◆ WRITTEN REQUEST
Rewrite the listing below as a numbered list, one line per item, leaving out blank lines.

◆ DATA SUPPLIED
------------------------------------

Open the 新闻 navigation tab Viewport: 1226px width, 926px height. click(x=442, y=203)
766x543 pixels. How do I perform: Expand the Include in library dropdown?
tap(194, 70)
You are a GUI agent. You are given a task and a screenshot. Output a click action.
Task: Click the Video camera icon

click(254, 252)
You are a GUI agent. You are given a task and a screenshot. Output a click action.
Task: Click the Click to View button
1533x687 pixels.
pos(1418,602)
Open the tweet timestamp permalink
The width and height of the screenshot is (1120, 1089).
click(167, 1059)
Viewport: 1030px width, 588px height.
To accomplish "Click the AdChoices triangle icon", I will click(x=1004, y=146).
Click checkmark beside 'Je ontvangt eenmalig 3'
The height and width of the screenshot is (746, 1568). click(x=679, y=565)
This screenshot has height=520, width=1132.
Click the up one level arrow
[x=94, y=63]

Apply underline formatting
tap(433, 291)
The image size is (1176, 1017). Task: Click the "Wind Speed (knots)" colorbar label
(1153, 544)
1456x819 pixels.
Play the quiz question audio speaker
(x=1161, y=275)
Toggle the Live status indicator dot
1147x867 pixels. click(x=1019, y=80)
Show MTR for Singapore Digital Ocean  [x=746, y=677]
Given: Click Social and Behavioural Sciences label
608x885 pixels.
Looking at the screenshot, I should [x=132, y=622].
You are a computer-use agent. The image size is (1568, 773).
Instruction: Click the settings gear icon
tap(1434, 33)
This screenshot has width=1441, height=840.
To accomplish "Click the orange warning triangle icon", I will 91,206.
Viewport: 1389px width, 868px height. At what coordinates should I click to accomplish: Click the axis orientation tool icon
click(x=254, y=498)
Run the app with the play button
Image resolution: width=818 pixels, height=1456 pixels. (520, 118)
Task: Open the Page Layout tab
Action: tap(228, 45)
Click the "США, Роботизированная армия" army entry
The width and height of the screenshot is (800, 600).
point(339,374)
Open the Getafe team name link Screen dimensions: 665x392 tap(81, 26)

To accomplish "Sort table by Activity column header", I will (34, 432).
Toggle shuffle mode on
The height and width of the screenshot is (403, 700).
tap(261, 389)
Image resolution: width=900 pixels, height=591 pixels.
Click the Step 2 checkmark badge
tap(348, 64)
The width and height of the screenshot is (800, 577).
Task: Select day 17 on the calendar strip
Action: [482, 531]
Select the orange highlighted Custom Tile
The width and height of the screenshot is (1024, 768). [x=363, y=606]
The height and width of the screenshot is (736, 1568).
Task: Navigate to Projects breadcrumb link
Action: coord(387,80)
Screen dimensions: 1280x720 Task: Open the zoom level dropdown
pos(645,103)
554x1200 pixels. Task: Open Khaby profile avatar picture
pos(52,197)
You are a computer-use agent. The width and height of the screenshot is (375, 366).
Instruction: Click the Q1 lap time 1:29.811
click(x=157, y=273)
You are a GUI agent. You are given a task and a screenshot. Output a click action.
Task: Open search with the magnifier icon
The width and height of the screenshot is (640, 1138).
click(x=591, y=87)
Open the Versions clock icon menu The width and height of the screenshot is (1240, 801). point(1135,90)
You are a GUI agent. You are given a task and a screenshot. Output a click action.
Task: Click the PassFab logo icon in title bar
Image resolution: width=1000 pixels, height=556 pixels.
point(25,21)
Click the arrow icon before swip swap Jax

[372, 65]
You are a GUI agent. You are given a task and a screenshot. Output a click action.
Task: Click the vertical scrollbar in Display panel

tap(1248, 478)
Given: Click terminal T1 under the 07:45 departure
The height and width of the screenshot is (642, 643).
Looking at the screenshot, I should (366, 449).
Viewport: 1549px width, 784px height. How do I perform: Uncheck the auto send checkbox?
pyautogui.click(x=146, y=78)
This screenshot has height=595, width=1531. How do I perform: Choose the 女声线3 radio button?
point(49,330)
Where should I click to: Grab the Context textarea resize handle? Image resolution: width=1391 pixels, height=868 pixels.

------------------------------------

◆ SOLUTION TO THIS EXERCISE
1. Open the 新闻 navigation tab Viewport: 1226px width, 926px height. click(x=442, y=203)
2. 766x543 pixels. How do I perform: Expand the Include in library dropdown?
3. tap(194, 70)
4. You are a GUI agent. You are given a task and a screenshot. Output a click action.
5. Task: Click the Video camera icon
6. click(254, 252)
7. You are a GUI agent. You are given a task and a screenshot. Output a click action.
8. Task: Click the Click to View button
9. 1533x687 pixels.
10. pos(1418,602)
11. Open the tweet timestamp permalink
12. The width and height of the screenshot is (1120, 1089).
13. click(167, 1059)
14. Viewport: 1030px width, 588px height.
15. To accomplish "Click the AdChoices triangle icon", I will click(x=1004, y=146).
16. Click checkmark beside 'Je ontvangt eenmalig 3'
17. The height and width of the screenshot is (746, 1568). click(x=679, y=565)
18. This screenshot has height=520, width=1132.
19. Click the up one level arrow
20. [x=94, y=63]
21. Apply underline formatting
22. tap(433, 291)
23. The image size is (1176, 1017). Task: Click the "Wind Speed (knots)" colorbar label
24. (1153, 544)
25. 1456x819 pixels.
26. Play the quiz question audio speaker
27. (x=1161, y=275)
28. Toggle the Live status indicator dot
29. 1147x867 pixels. click(x=1019, y=80)
30. Show MTR for Singapore Digital Ocean  [x=746, y=677]
31. Given: Click Social and Behavioural Sciences label
32. 608x885 pixels.
33. Looking at the screenshot, I should [x=132, y=622].
34. You are a computer-use agent. The image size is (1568, 773).
35. Instruction: Click the settings gear icon
36. tap(1434, 33)
37. This screenshot has width=1441, height=840.
38. To accomplish "Click the orange warning triangle icon", I will 91,206.
39. Viewport: 1389px width, 868px height. At what coordinates should I click to accomplish: Click the axis orientation tool icon
40. click(x=254, y=498)
41. Run the app with the play button
42. Image resolution: width=818 pixels, height=1456 pixels. (520, 118)
43. Task: Open the Page Layout tab
44. Action: tap(228, 45)
45. Click the "США, Роботизированная армия" army entry
46. The width and height of the screenshot is (800, 600).
47. point(339,374)
48. Open the Getafe team name link Screen dimensions: 665x392 tap(81, 26)
49. To accomplish "Sort table by Activity column header", I will (34, 432).
50. Toggle shuffle mode on
51. The height and width of the screenshot is (403, 700).
52. tap(261, 389)
53. Image resolution: width=900 pixels, height=591 pixels.
54. Click the Step 2 checkmark badge
55. tap(348, 64)
56. The width and height of the screenshot is (800, 577).
57. Task: Select day 17 on the calendar strip
58. Action: [482, 531]
59. Select the orange highlighted Custom Tile
60. The width and height of the screenshot is (1024, 768). [x=363, y=606]
61. The height and width of the screenshot is (736, 1568).
62. Task: Navigate to Projects breadcrumb link
63. Action: coord(387,80)
64. Screen dimensions: 1280x720 Task: Open the zoom level dropdown
65. pos(645,103)
66. 554x1200 pixels. Task: Open Khaby profile avatar picture
67. pos(52,197)
68. You are a computer-use agent. The width and height of the screenshot is (375, 366).
69. Instruction: Click the Q1 lap time 1:29.811
70. click(x=157, y=273)
71. You are a GUI agent. You are given a task and a screenshot. Output a click action.
72. Task: Open search with the magnifier icon
73. The width and height of the screenshot is (640, 1138).
74. click(x=591, y=87)
75. Open the Versions clock icon menu The width and height of the screenshot is (1240, 801). point(1135,90)
76. You are a GUI agent. You are given a task and a screenshot. Output a click action.
77. Task: Click the PassFab logo icon in title bar
78. Image resolution: width=1000 pixels, height=556 pixels.
79. point(25,21)
80. Click the arrow icon before swip swap Jax
81. [372, 65]
82. You are a GUI agent. You are given a task and a screenshot. Output a click action.
83. Task: Click the vertical scrollbar in Display panel
84. tap(1248, 478)
85. Given: Click terminal T1 under the 07:45 departure
86. The height and width of the screenshot is (642, 643).
87. Looking at the screenshot, I should (366, 449).
88. Viewport: 1549px width, 784px height. How do I perform: Uncheck the auto send checkbox?
89. pyautogui.click(x=146, y=78)
90. This screenshot has height=595, width=1531. How do I perform: Choose the 女声线3 radio button?
91. point(49,330)
92. Where should I click to: Grab the Context textarea resize handle? Image resolution: width=1391 pixels, height=868 pixels.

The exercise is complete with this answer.